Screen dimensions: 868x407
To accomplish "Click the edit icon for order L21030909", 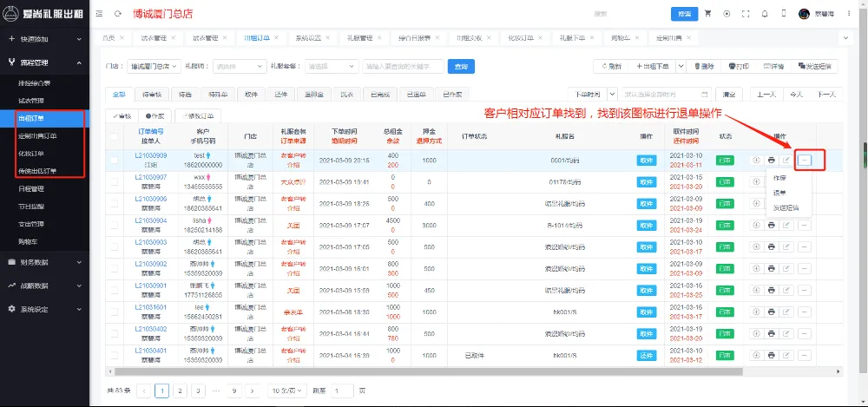I will [786, 161].
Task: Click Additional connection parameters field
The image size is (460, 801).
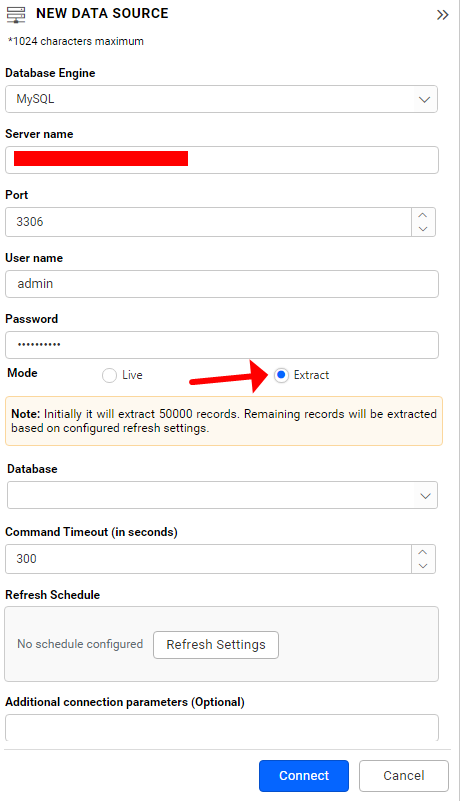Action: click(x=222, y=727)
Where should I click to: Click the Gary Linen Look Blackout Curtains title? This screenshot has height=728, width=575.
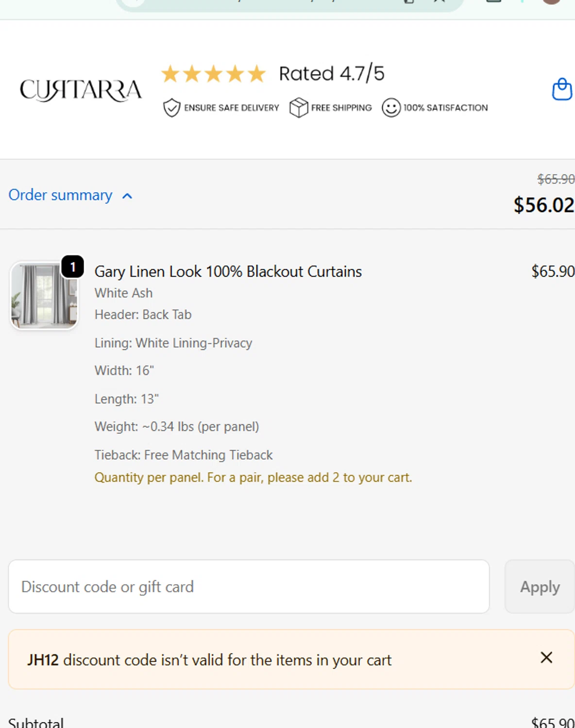click(228, 272)
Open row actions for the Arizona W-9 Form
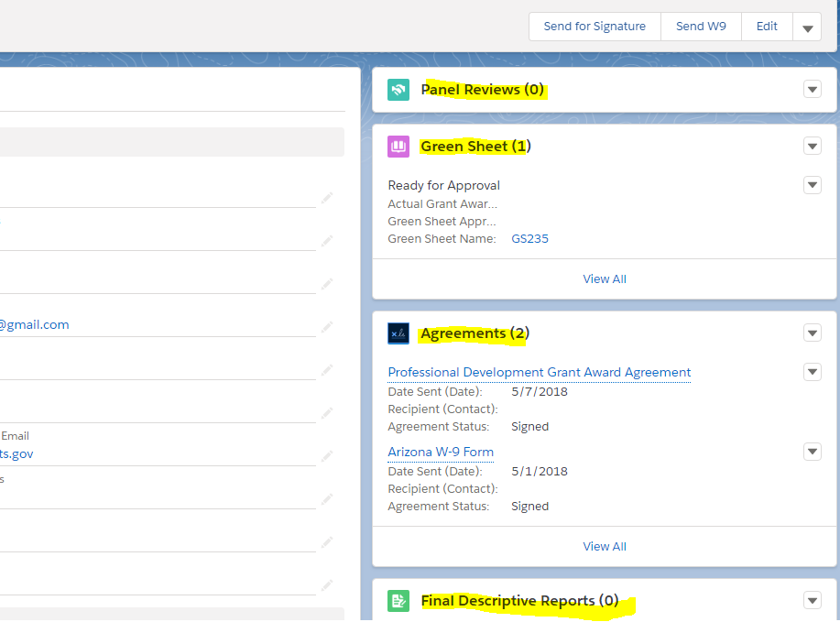The height and width of the screenshot is (622, 840). (x=813, y=452)
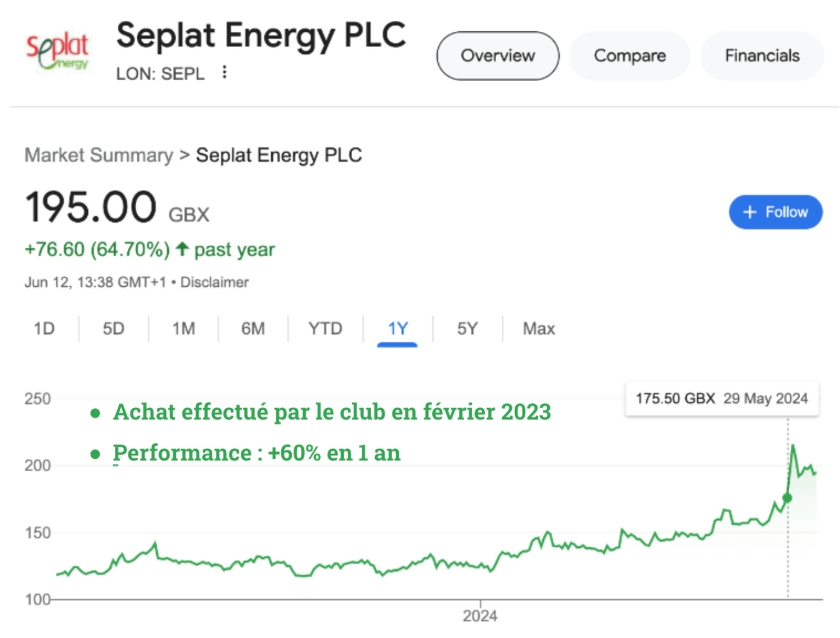Open the Compare tab
Screen dimensions: 840x638
tap(629, 55)
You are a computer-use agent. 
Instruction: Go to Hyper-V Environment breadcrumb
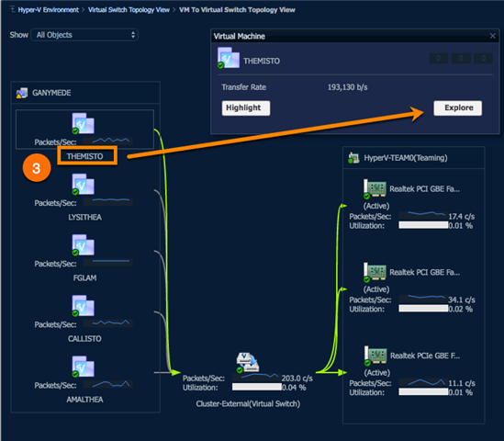pyautogui.click(x=49, y=10)
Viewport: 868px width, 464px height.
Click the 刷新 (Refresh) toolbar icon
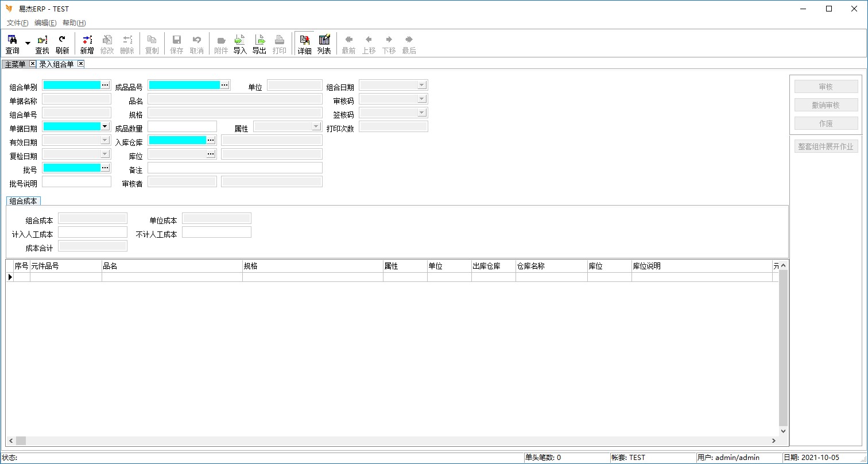[x=62, y=44]
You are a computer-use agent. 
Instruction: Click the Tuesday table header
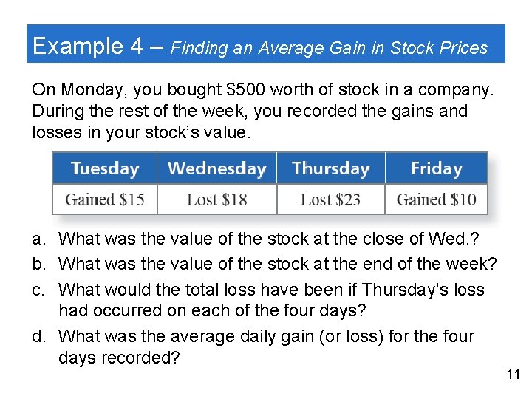tap(105, 168)
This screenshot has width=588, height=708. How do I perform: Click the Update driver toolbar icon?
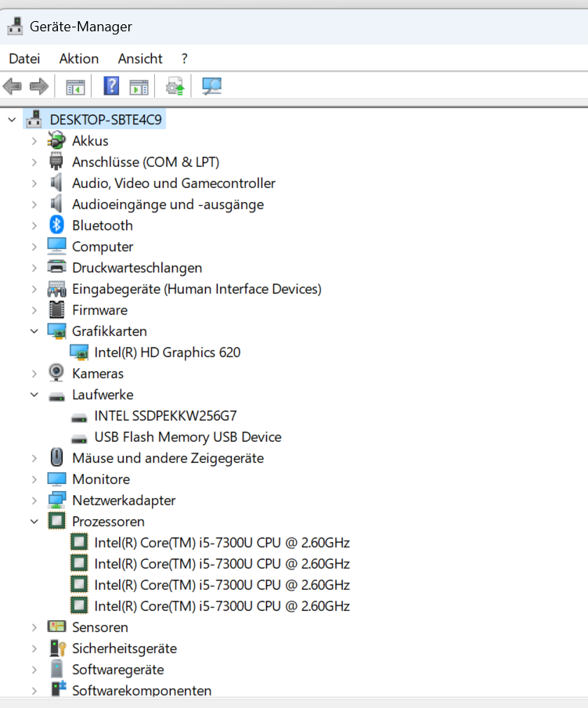175,86
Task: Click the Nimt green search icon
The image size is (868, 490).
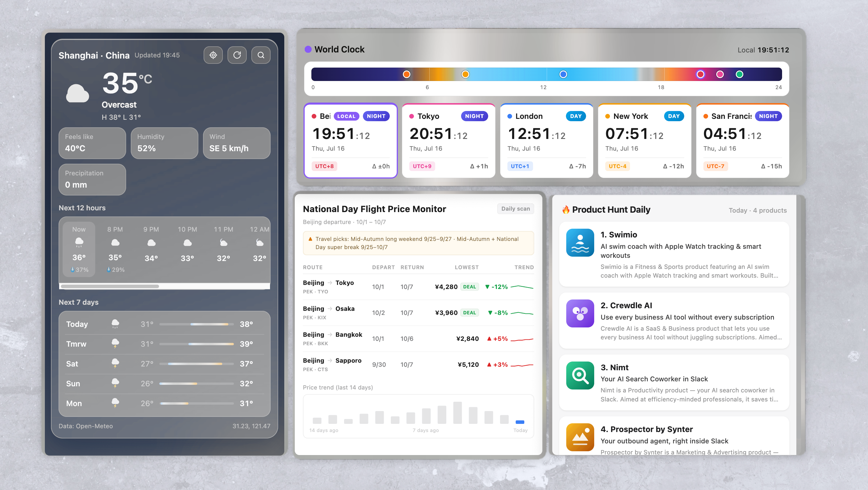Action: point(580,375)
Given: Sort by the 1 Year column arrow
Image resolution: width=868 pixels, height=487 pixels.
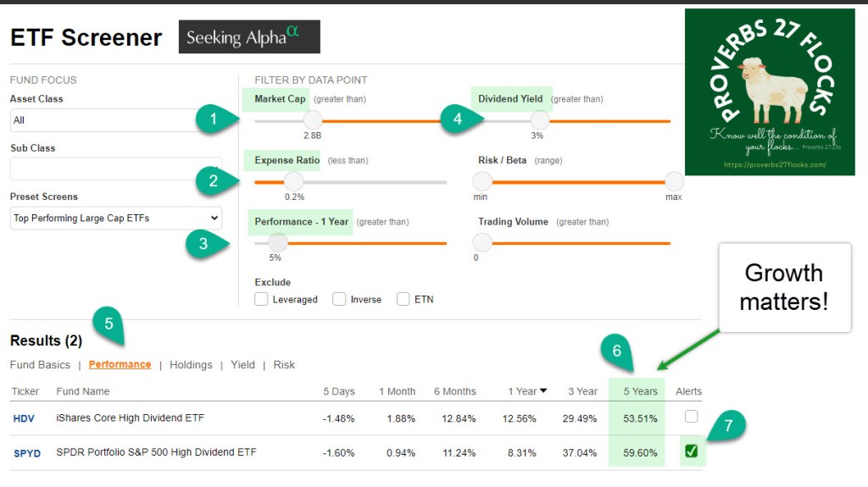Looking at the screenshot, I should pos(543,390).
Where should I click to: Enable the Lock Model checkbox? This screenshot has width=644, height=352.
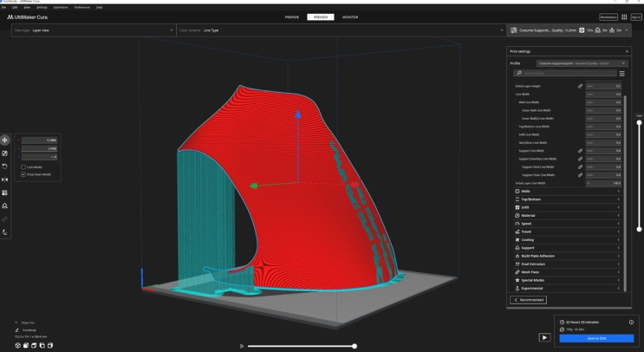coord(23,166)
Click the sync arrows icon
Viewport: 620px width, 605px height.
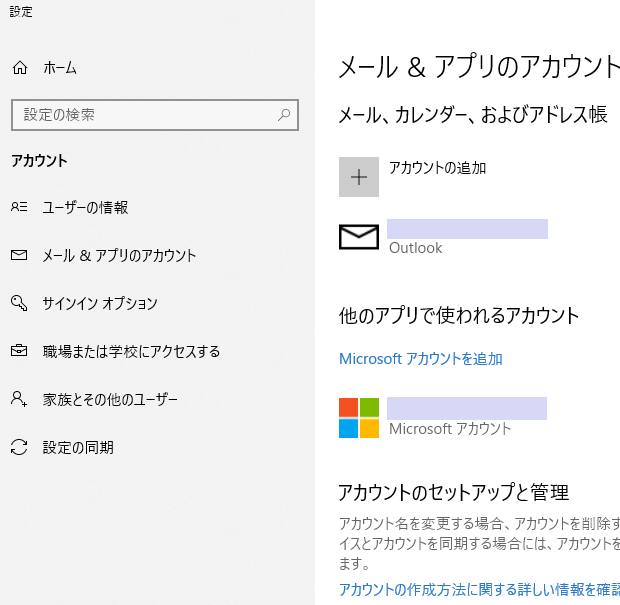point(19,447)
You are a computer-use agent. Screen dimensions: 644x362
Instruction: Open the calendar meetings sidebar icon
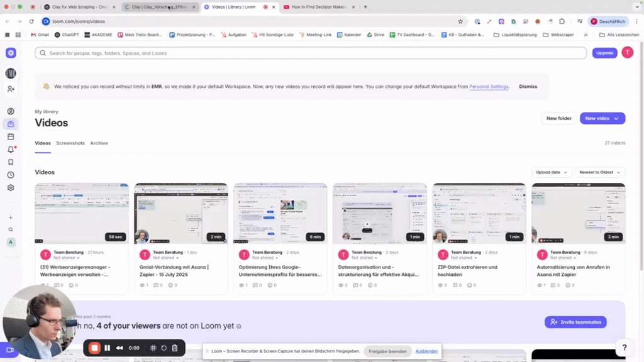coord(11,136)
--------------------------------
From the material above, copy out every line bearing the string "Task".

THE ANSWER:
Task: Click Additional connection parameters field
Task: Click the Nimt green search icon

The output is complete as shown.